Trauma Experts Share Tips for Overcoming Trauma
Dan Pierce from Mentally Fit and Dr. Kate Balestrieri, PSYD talk about the answer to the question "What is Trauma?" as well as a number of related topics--including a few types of trauma that are often overlooked.
Trauma Experts respond with their take on the subject.
Trauma Experts respond
Dr. Sherrie Campbell, PhD psychologist
I run a private practice in North Orange County specializing in Toxic Family and the impacts the toxic emotional environment has on its members.

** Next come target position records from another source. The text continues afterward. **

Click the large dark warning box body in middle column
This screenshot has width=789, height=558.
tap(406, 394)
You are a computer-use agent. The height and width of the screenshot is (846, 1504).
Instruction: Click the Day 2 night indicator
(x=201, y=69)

People who grew up in toxic family environments did so under parents who were unstable, unpredictable, neglectful, emotionally immature, irresponsible and/or emotionally violent. Love in these families may appear to exist from the outside looking in, but on the inside the family system functions around a persistent and consistent bleeding away of the self-worth of the children and a conscious and intentional pitting of one family member against another. This type of trauma impacts these people all throughout their development, and they carry this trauma with them into their relationship and work environments as adults. People raised in toxic families tend to over function, become people pleasers, suffer from conflict aversion and tend to be highly sensitive/reactive to every nuance of change in their environment or relationships. They live from a perception of extreme self-doubt and the idea that the price of admission for any relationship must be that they be needless. If anything goes wrong in their world, they immediately assume it must be their fault.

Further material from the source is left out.